● Work required
Output the exact lines that start at the one containing "Task: Confirm the new style with OK" and continue to the last line of the entries below; do not output pictures.

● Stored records
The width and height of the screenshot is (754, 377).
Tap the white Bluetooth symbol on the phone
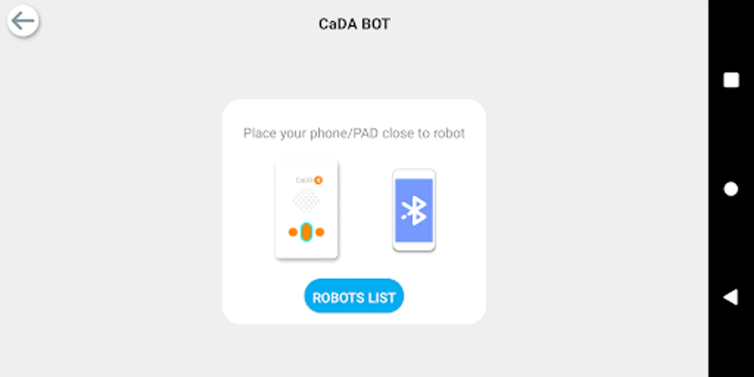[414, 211]
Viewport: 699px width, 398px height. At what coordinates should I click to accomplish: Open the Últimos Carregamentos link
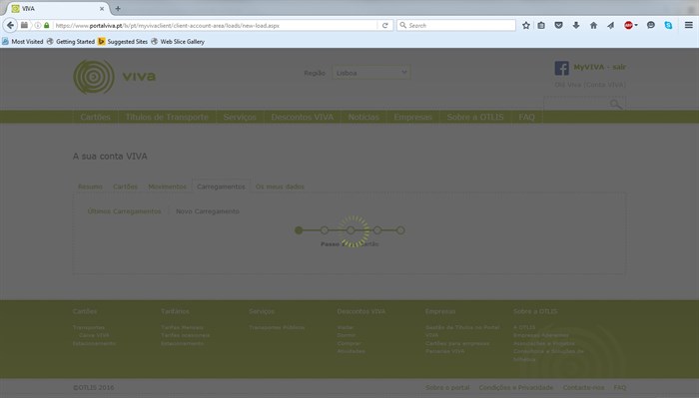tap(125, 211)
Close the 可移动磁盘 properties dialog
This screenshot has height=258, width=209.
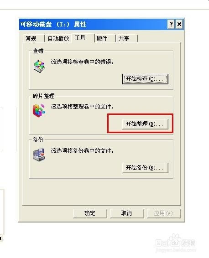coord(179,24)
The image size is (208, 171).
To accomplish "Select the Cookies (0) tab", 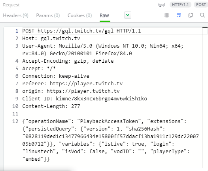I will click(80, 15).
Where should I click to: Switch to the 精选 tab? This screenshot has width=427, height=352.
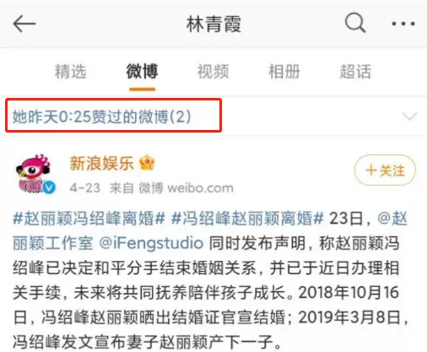[70, 71]
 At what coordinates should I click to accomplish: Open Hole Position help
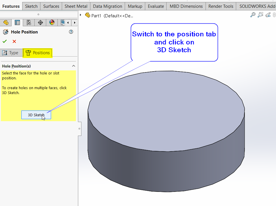point(71,32)
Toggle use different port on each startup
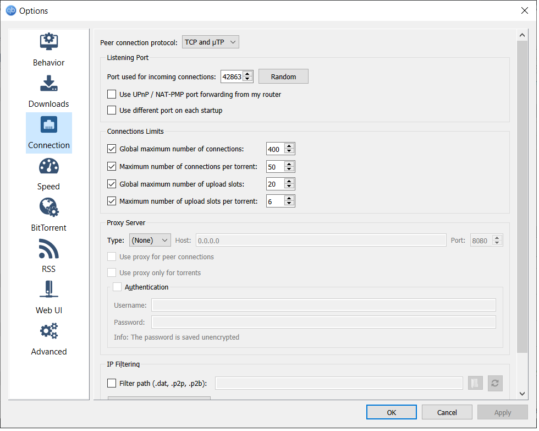 pos(112,110)
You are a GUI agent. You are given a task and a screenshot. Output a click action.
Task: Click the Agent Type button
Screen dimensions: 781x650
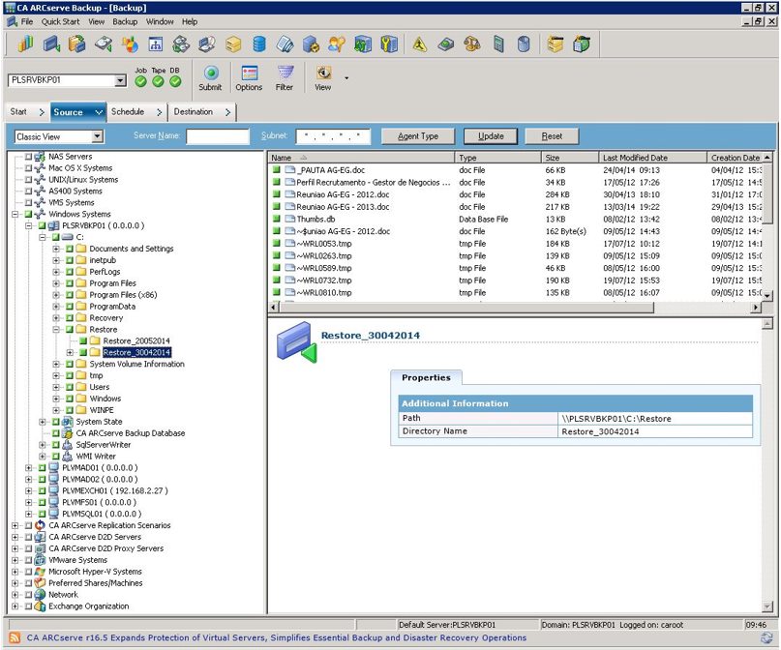(x=418, y=136)
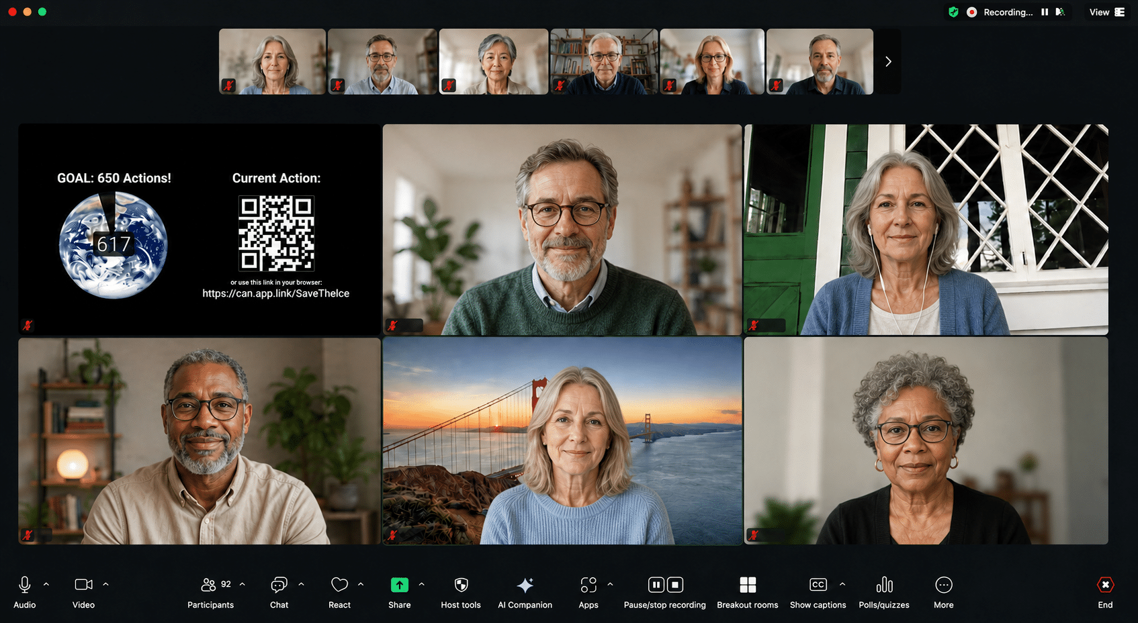Open the Apps icon
The height and width of the screenshot is (623, 1138).
(588, 585)
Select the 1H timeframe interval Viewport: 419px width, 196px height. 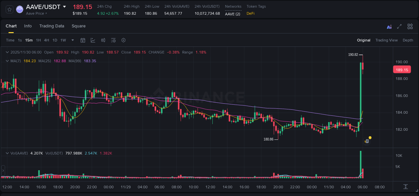[38, 40]
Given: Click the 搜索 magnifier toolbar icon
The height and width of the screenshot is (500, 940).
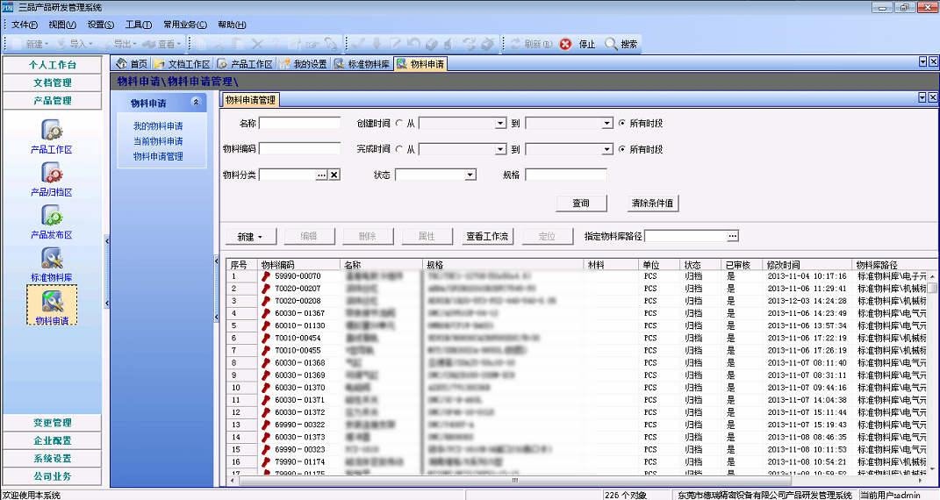Looking at the screenshot, I should [x=611, y=44].
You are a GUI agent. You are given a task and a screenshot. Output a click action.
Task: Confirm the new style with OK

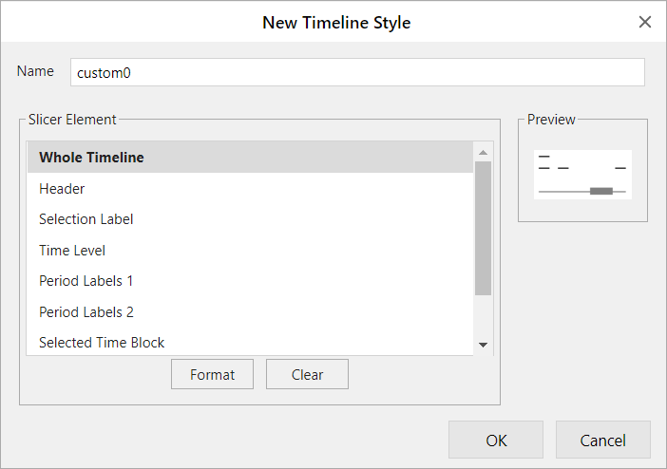coord(496,440)
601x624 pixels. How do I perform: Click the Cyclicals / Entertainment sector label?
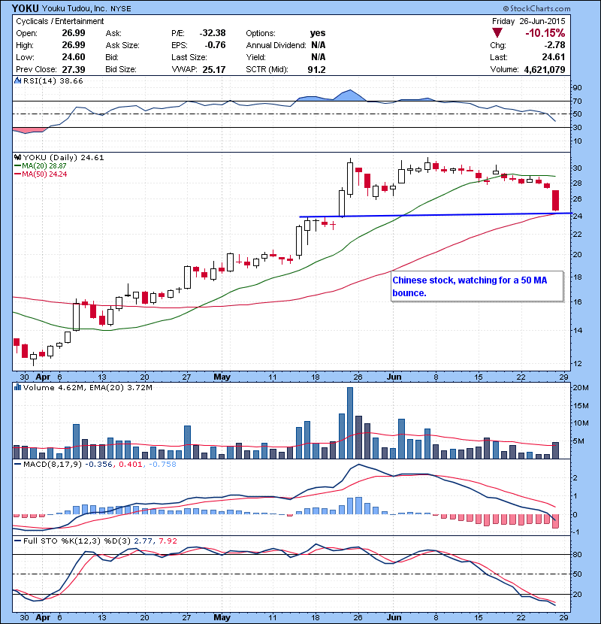[60, 21]
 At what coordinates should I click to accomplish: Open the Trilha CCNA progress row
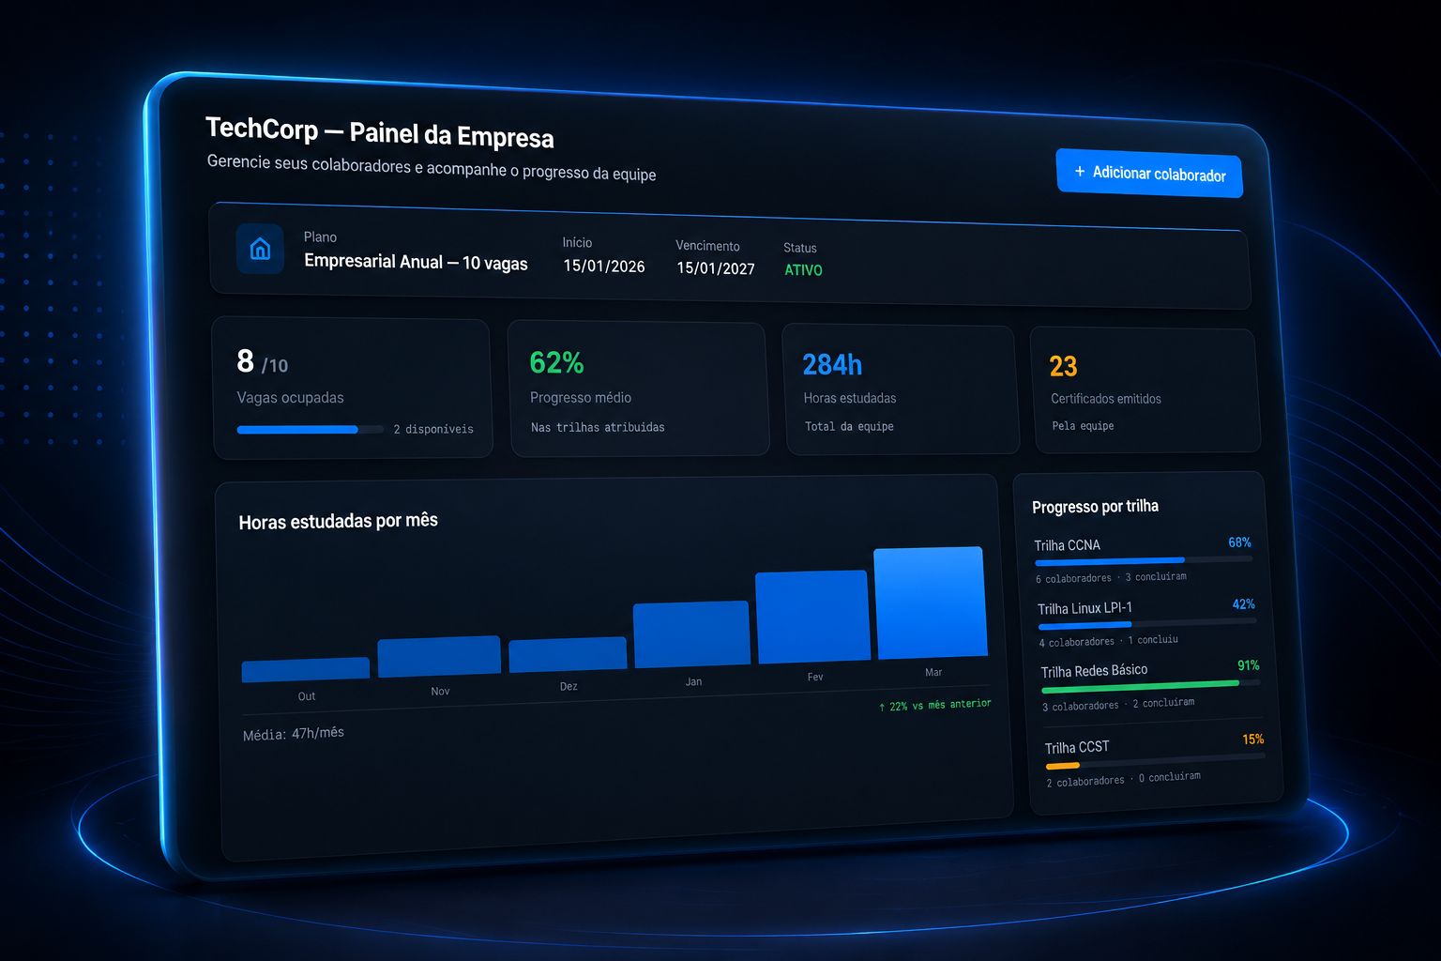1144,559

● Response to this task
Task: Confirm the new style with OK

coord(496,440)
601x624 pixels. How do I perform: Click the Cyclicals / Entertainment sector label?
[60, 21]
 At what coordinates should I click to accomplish: Open the Trilha CCNA progress row
1144,559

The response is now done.